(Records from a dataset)
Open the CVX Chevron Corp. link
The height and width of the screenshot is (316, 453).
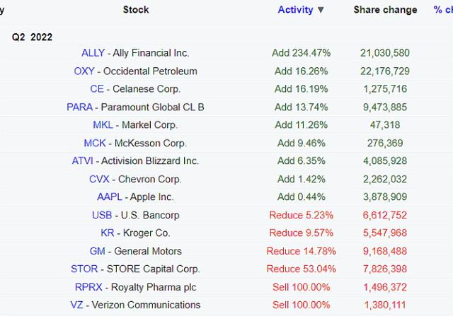[99, 180]
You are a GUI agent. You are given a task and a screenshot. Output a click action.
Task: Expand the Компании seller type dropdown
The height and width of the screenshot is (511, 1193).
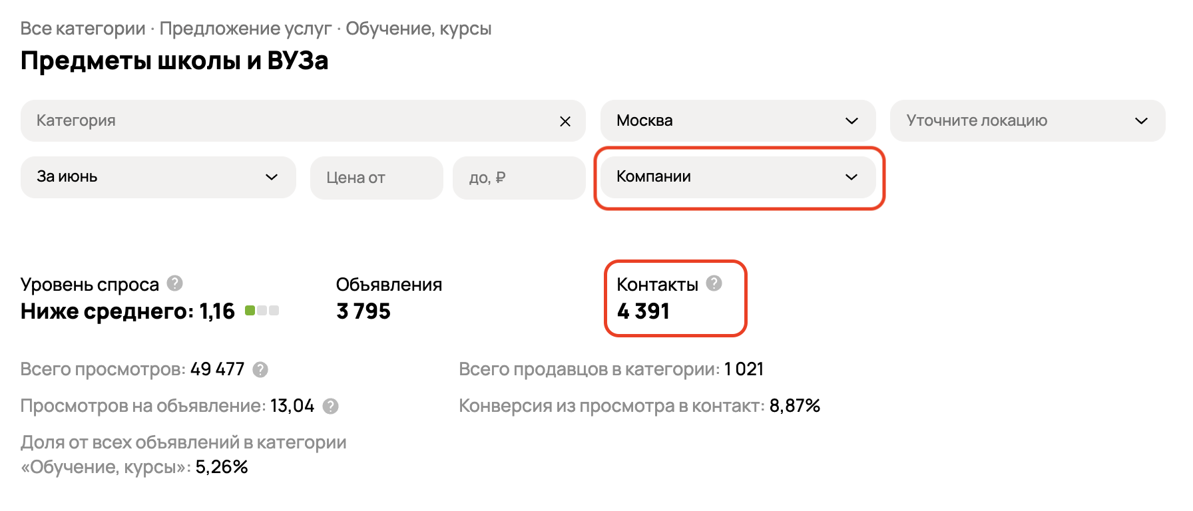[x=738, y=177]
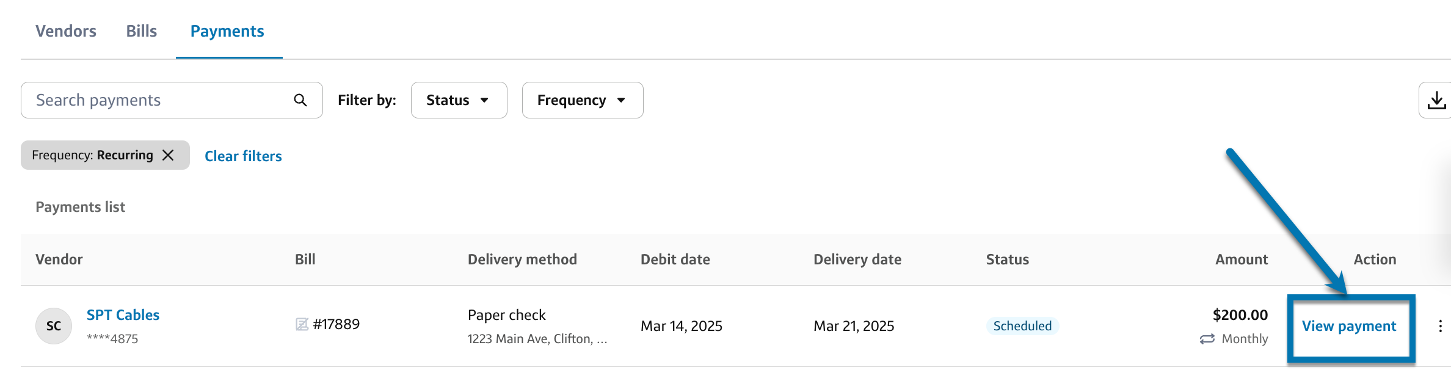Screen dimensions: 1451x370
Task: Click the View payment link
Action: tap(1349, 326)
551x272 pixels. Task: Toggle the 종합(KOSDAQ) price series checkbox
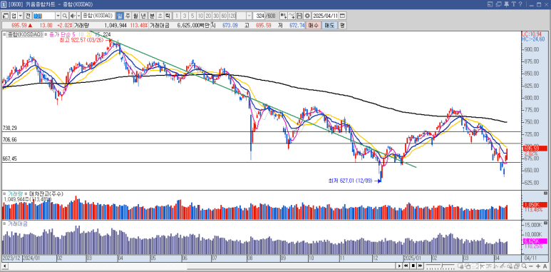pos(4,34)
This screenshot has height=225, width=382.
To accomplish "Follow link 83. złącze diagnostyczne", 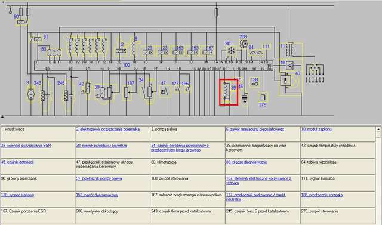I will (247, 162).

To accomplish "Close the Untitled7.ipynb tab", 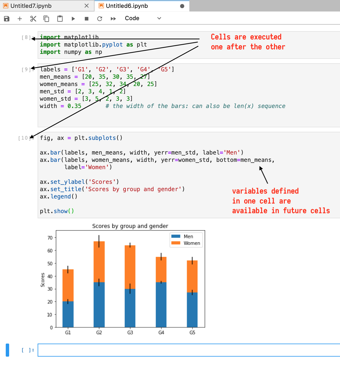I will [87, 6].
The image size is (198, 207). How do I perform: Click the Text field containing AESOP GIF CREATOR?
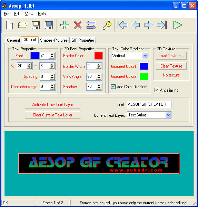point(149,105)
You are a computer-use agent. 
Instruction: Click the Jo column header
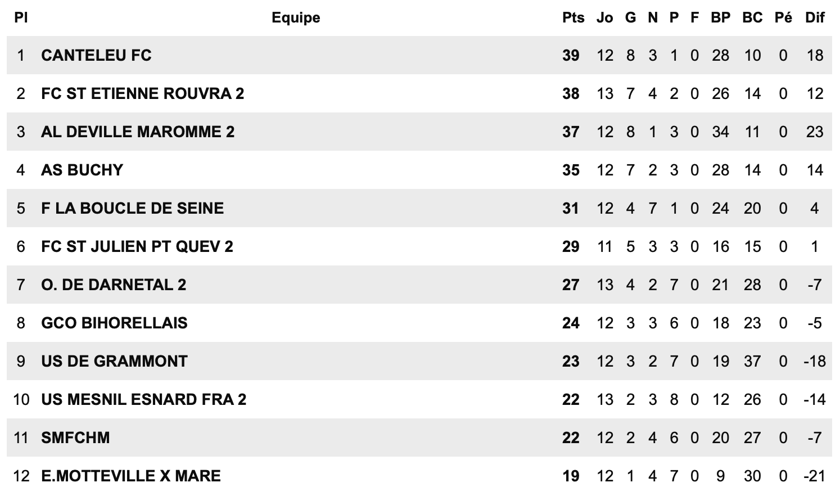[x=605, y=17]
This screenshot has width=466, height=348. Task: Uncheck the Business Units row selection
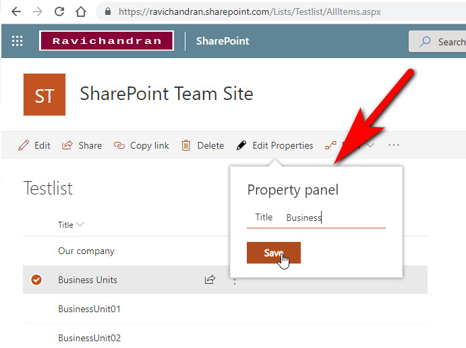click(x=36, y=280)
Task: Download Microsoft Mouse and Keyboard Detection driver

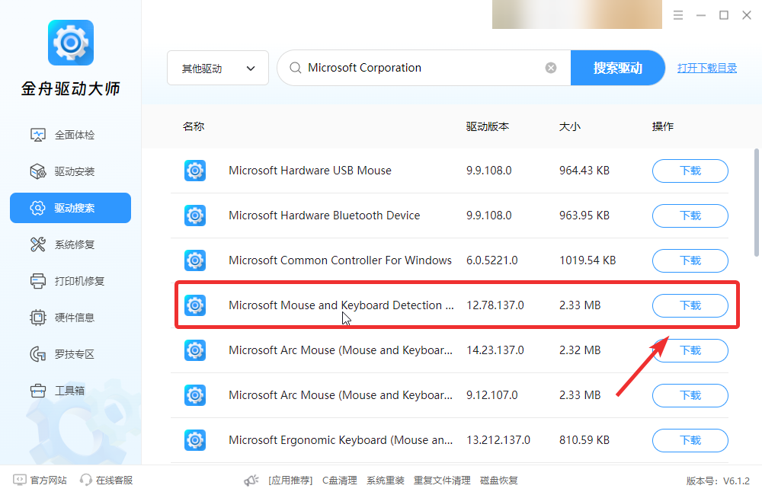Action: coord(690,305)
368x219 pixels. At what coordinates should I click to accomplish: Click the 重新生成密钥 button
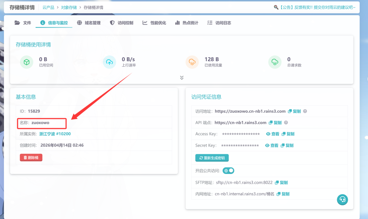tap(212, 158)
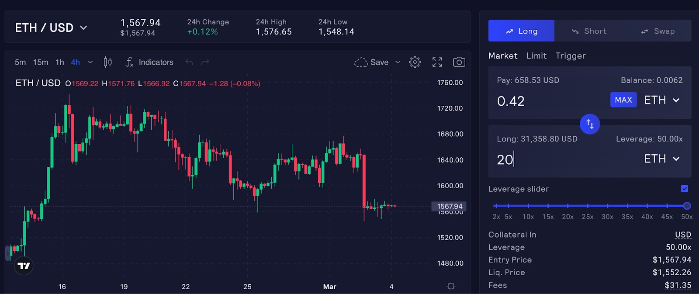
Task: Open chart settings via the gear icon
Action: pos(415,62)

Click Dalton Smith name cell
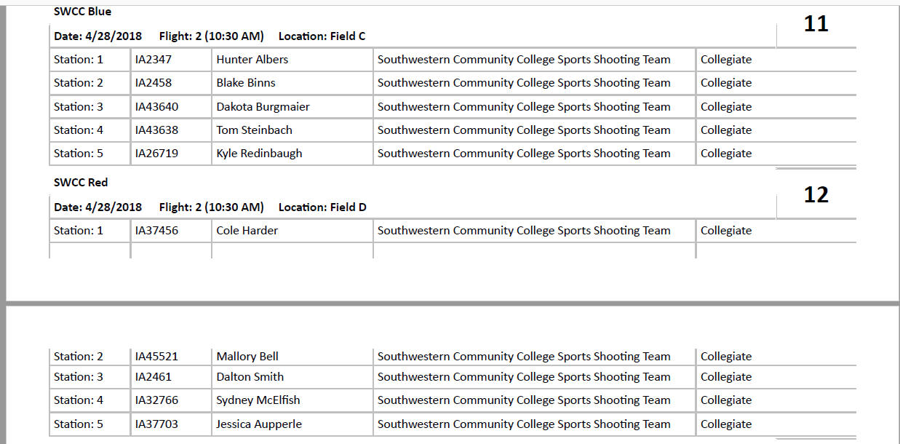(250, 377)
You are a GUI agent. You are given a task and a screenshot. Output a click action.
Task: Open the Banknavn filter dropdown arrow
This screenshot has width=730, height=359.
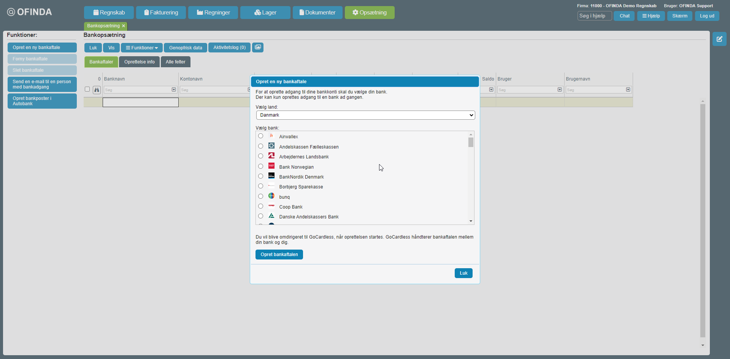(174, 90)
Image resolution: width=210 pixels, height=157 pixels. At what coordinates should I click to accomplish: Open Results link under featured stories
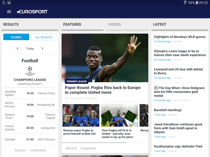[x=71, y=148]
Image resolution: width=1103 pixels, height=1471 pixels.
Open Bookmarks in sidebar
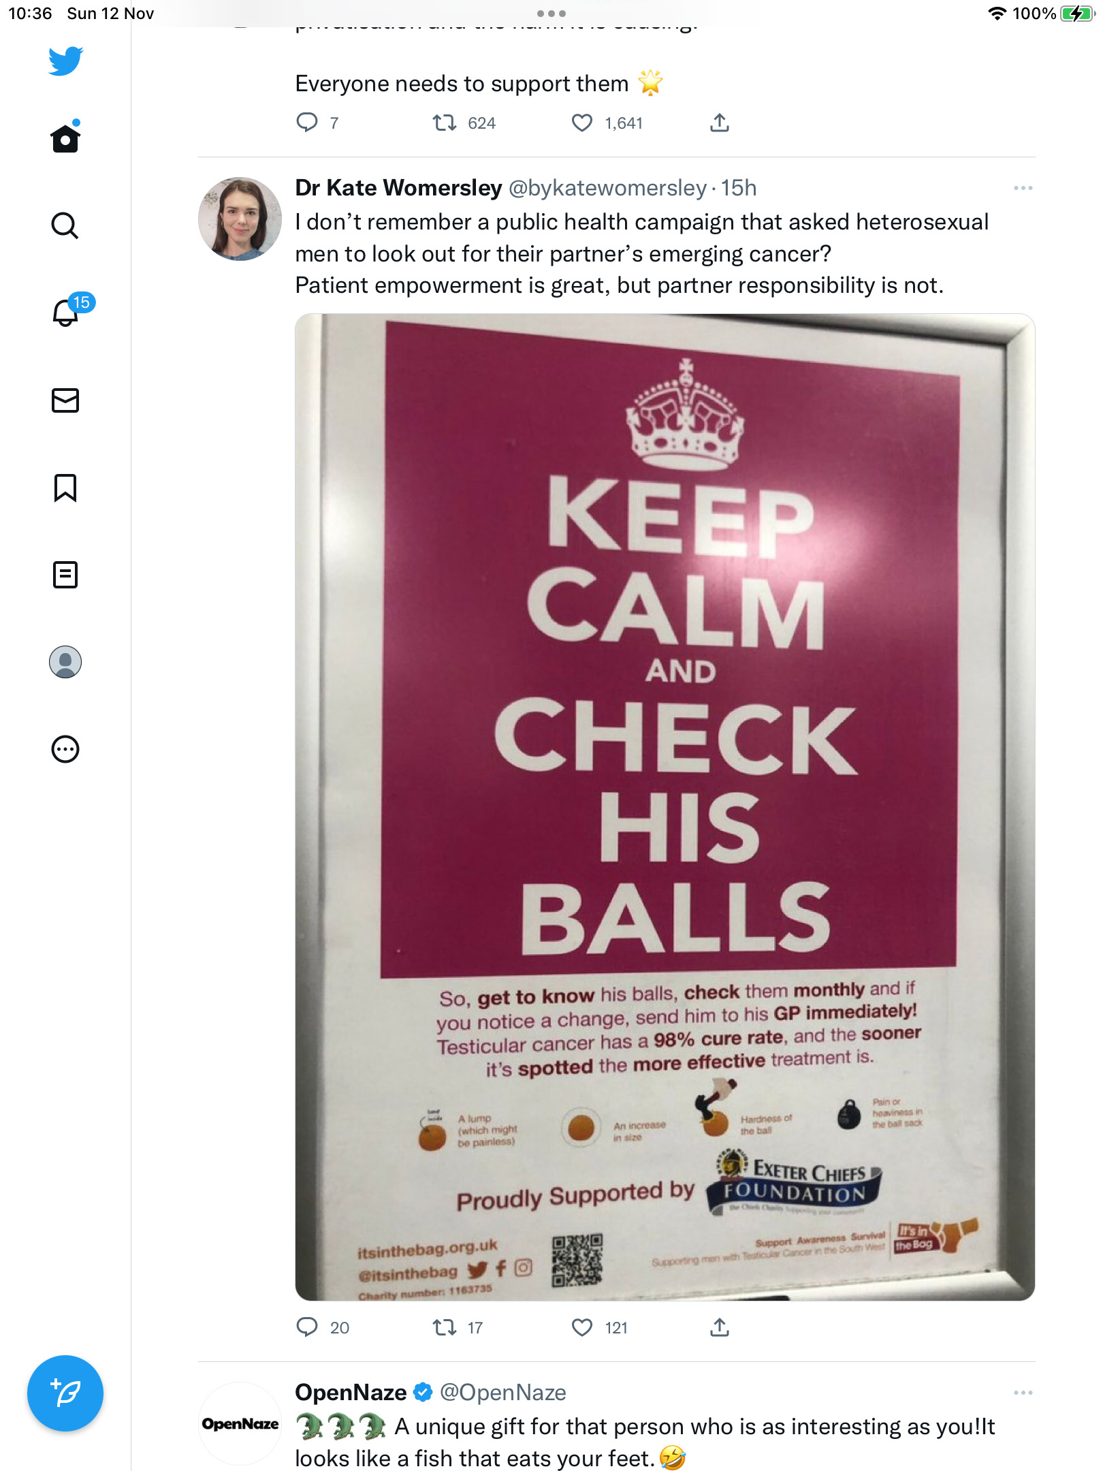pyautogui.click(x=65, y=488)
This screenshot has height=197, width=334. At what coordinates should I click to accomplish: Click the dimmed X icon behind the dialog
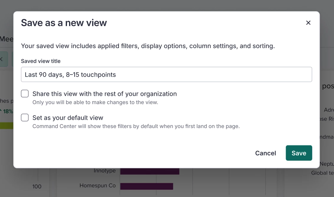pos(2,59)
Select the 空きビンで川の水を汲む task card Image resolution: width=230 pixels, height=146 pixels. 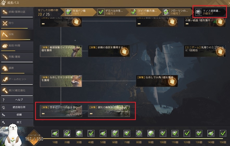coord(61,111)
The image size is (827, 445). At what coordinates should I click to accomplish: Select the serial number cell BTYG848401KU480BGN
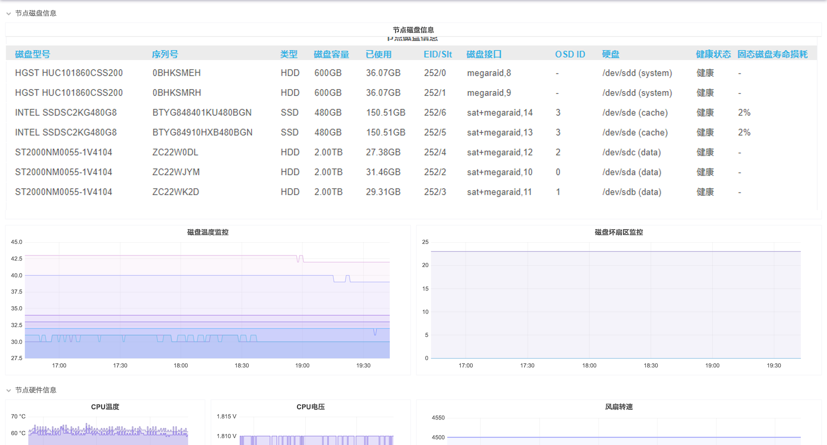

### WHAT YOU SHOULD DO
Extract the part of the records that opens with the line containing "Task: Download Microsoft" and closes with the line containing "Image resolution: width=1103". Take only those lines, exactly, and no pictures.

### EXERCISE RESPONSE
Task: Download Microsoft Mouse and Keyboard Detection driver

Action: coord(690,305)
368x219 pixels. At what coordinates should I click to accomplish: Click the 重新生成密钥 button
tap(212, 158)
Task: Open chart settings via the gear icon
Action: pos(415,62)

Click Dalton Smith name cell
(250, 377)
You are a GUI agent. You are given a task and a screenshot. Output a click action.
Task: Open the Banknavn filter dropdown arrow
This screenshot has width=730, height=359.
(174, 90)
Image resolution: width=210 pixels, height=157 pixels. At what coordinates should I click to accomplish: Open Results link under featured stories
[x=71, y=148]
Image resolution: width=1103 pixels, height=1471 pixels.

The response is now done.